A regional tourism center in the valley is about to close its doors. That may sound like a retreat, but the Shenandoah Valley Travel Association (SVTA) says it is the beginning of a new strategic campaign.
Many of the hotels, restaurants, stores and attractions in Staunton are among the 300 members of the SVTA. The group has been working to promote the Shenandoah Valley for more than 85 years, but has a new plan for the years to come.
Scattered across 200 miles of western Virginia are Civil War battlefields, living-history museums, natural wonders and unique shops and restaurants.
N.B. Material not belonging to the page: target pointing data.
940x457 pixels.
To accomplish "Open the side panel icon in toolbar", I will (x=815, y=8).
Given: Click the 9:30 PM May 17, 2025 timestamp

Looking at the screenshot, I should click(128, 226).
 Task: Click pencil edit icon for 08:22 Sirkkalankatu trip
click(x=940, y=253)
They all have the SVTA in common and the group is preparing to launch a new campaign, to market the valley as a destination region.
"Our marketing programs are going to concentrate on the D.C. market: WashingtonPost.com, Sherman's Travel, a newspaper insert program," explained SVTA Board President Sheryl Wagner. "It's primarily online and some print advertising that we're going to do."
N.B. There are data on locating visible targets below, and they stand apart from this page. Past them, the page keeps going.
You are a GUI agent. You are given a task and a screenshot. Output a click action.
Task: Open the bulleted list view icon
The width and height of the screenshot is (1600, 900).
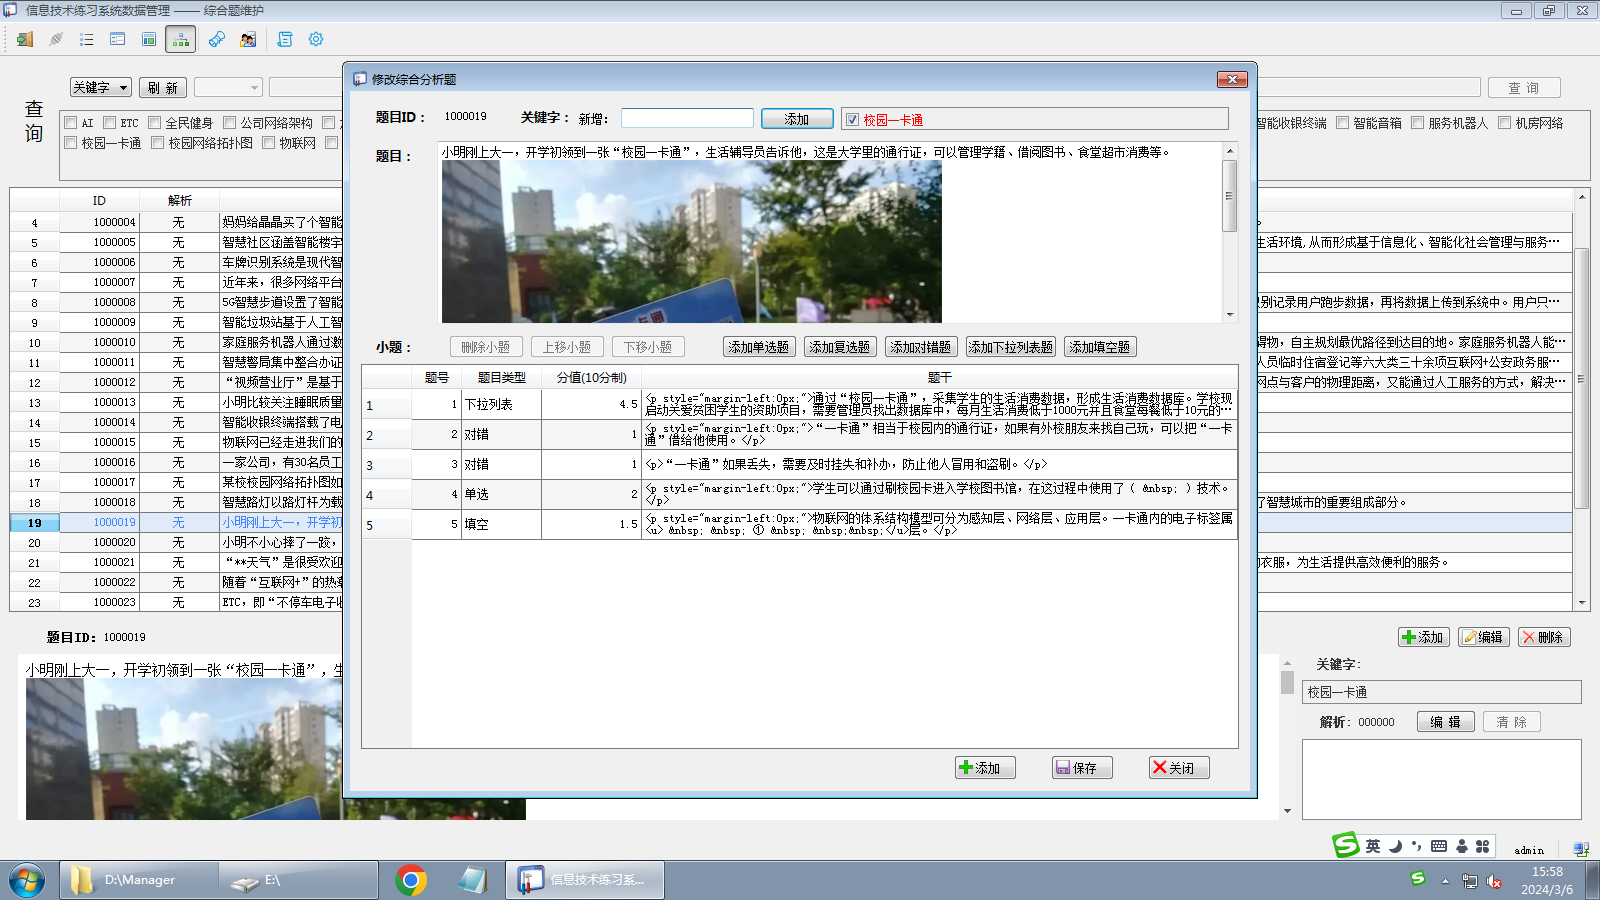point(87,39)
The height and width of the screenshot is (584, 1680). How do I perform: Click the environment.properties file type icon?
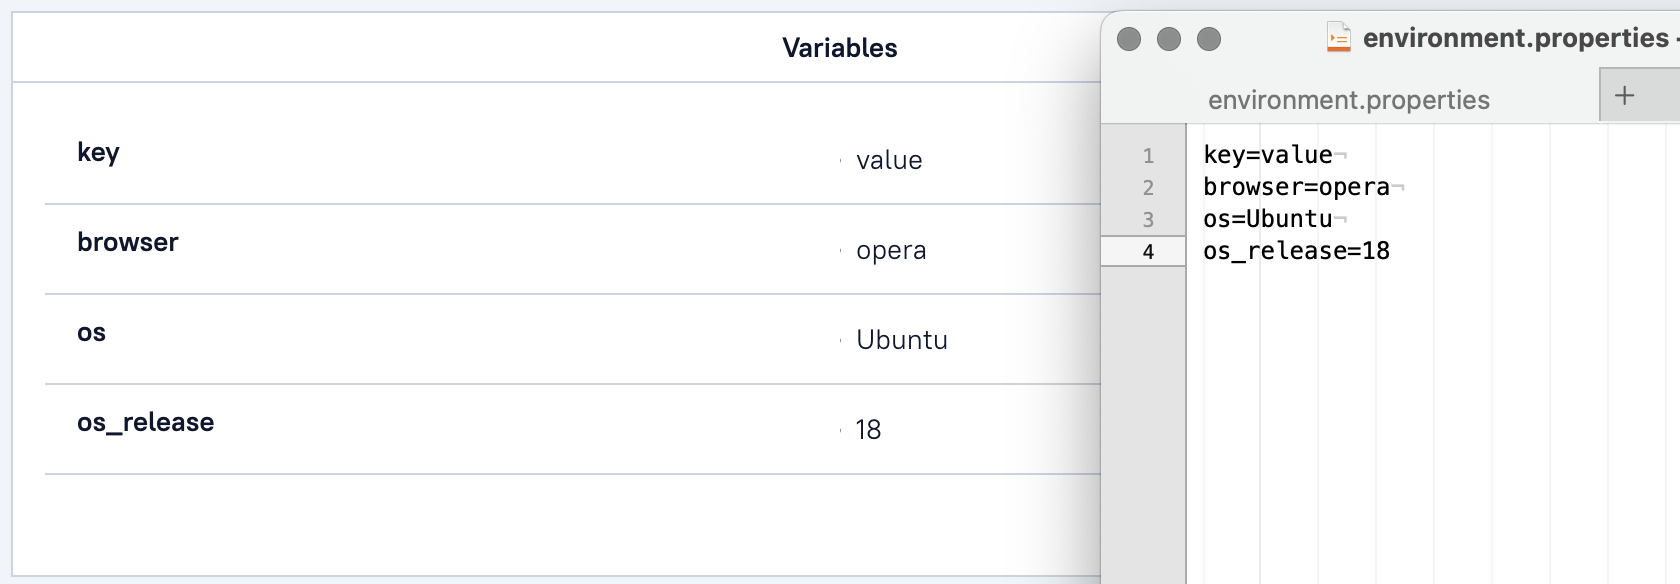tap(1340, 37)
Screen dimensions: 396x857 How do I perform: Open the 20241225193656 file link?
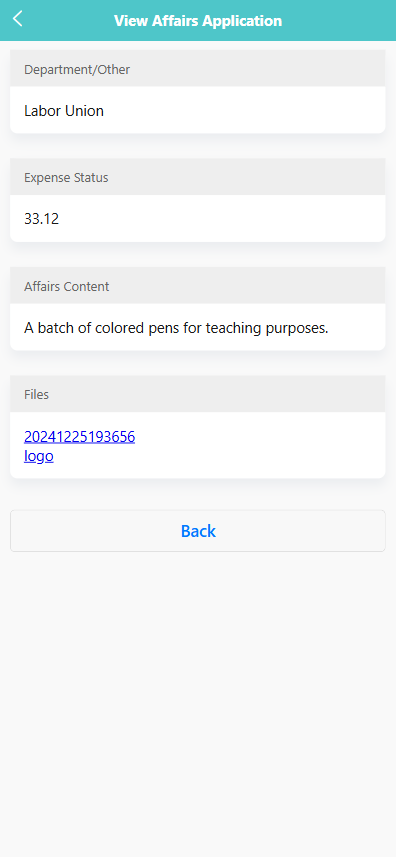click(79, 437)
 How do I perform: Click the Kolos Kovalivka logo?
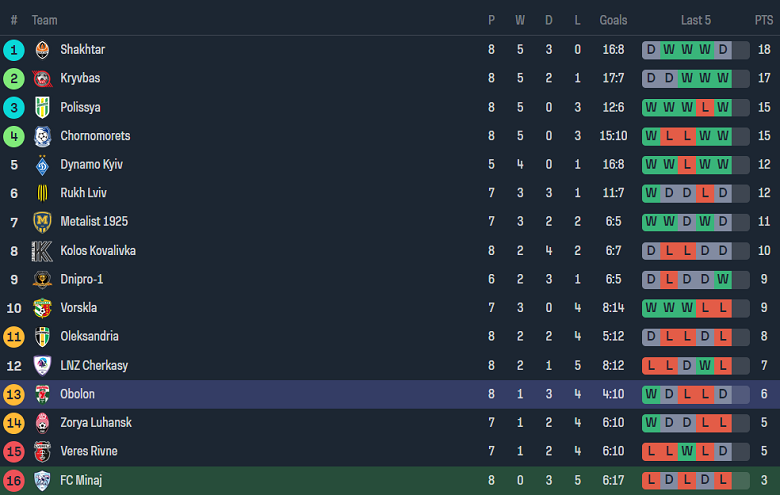click(x=42, y=251)
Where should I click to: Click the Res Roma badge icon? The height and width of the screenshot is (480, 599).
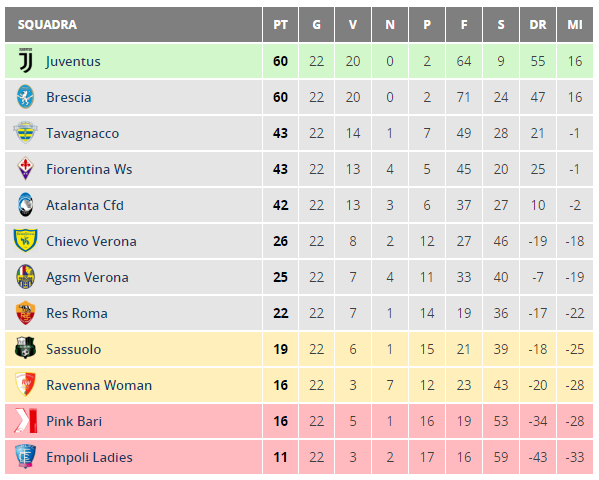25,313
A big chunk of the funding will come from money the association saves by closing its tourist information center in the northern valley. The visitor center in New Market opened in 1975, and in its peak saw up to 70,000 people a year. But more recently, that number is more like 20,000 a year.
"Now there are so many different visitor centers open within the valley, that it's not really necessary to have one," said Wagner. "Staunton has one, [as does] Lexington, Harrisonburg, Roanoke."
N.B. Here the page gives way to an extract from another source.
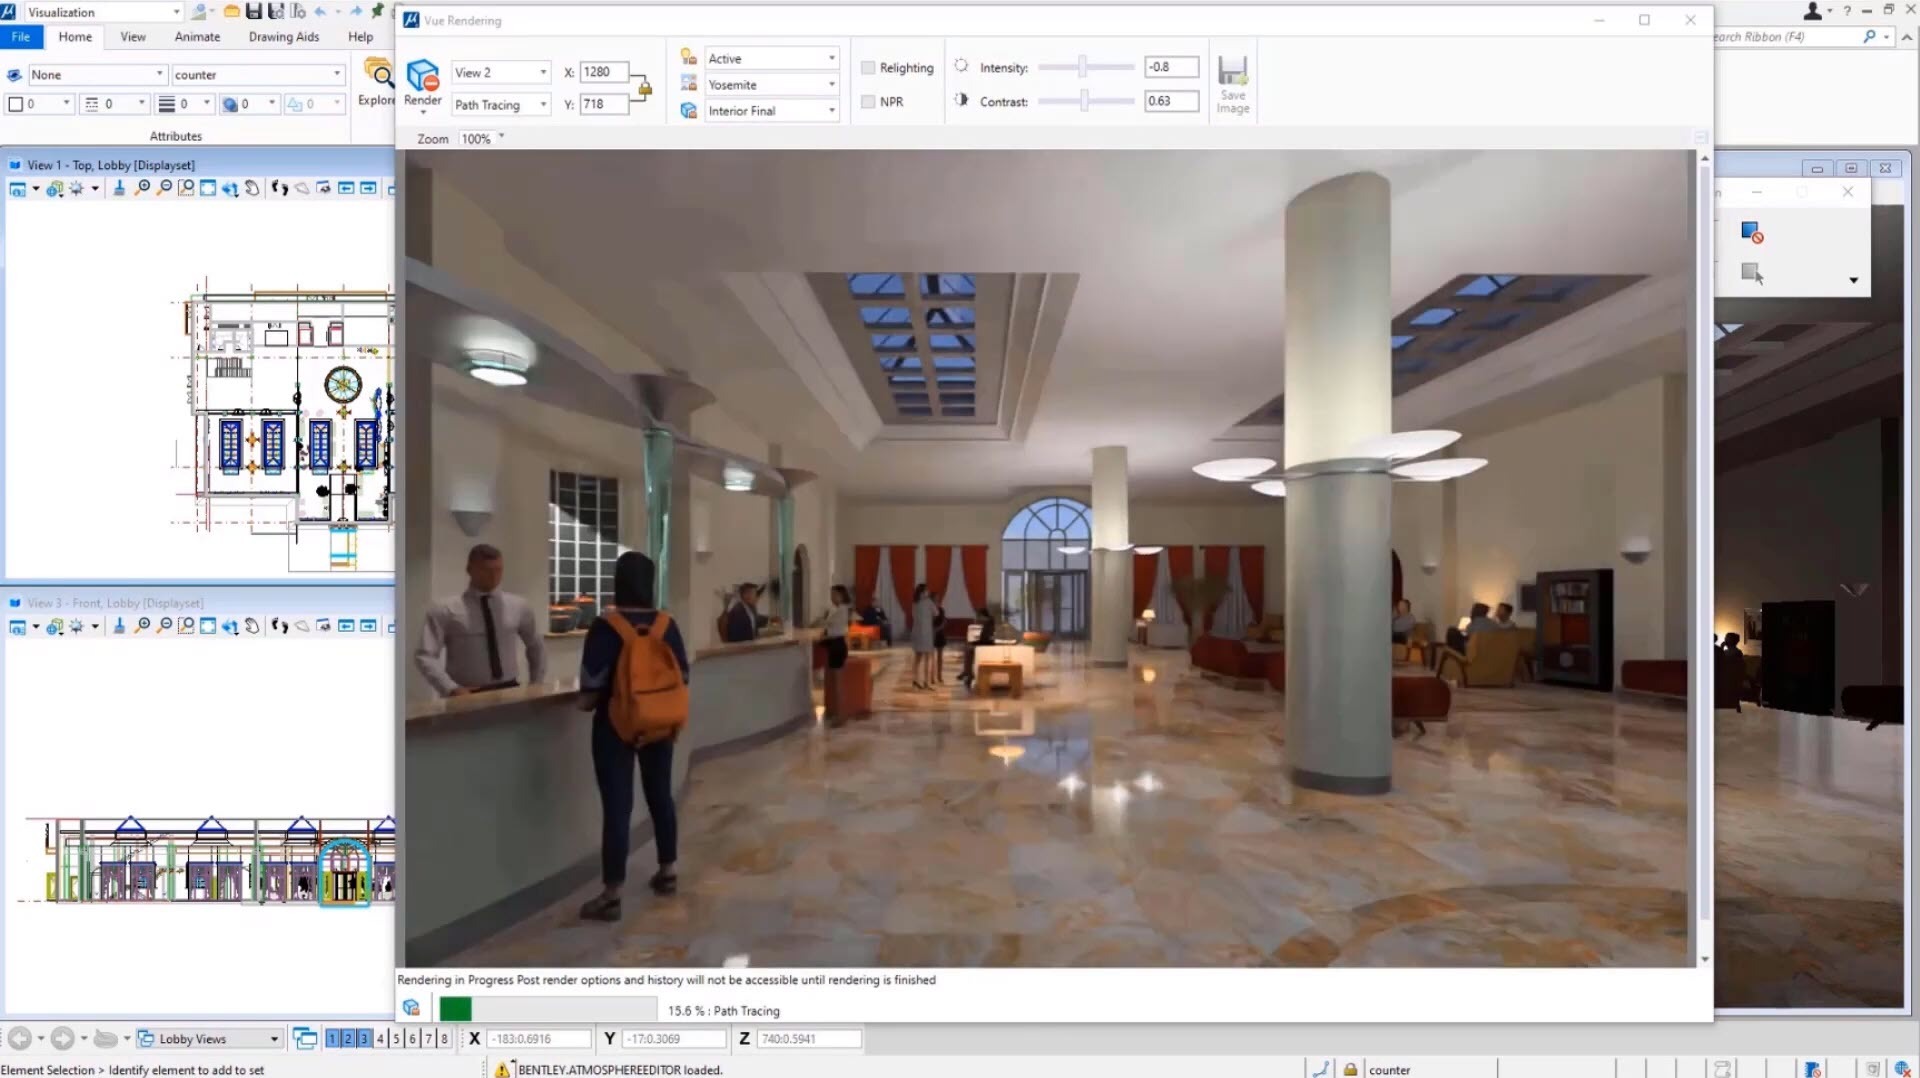Image resolution: width=1920 pixels, height=1078 pixels.
Task: Enable the NPR checkbox
Action: pyautogui.click(x=868, y=101)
Wagner says the center drives visitors primarily to just two counties but costs $70,000 a year to operate. That is a third of SVTA's annual budget.
"We want to move forward and strategically plan for the future," Wagner said. "And market the valley, rather than offer services to visitors that are already here."
The last day for the visitor center in New Market will be August 1. It will serve as SVTA offices until the building and surrounding property sells. When it does, it could bring up to a $500,000 to the association; money that could also help marketing efforts.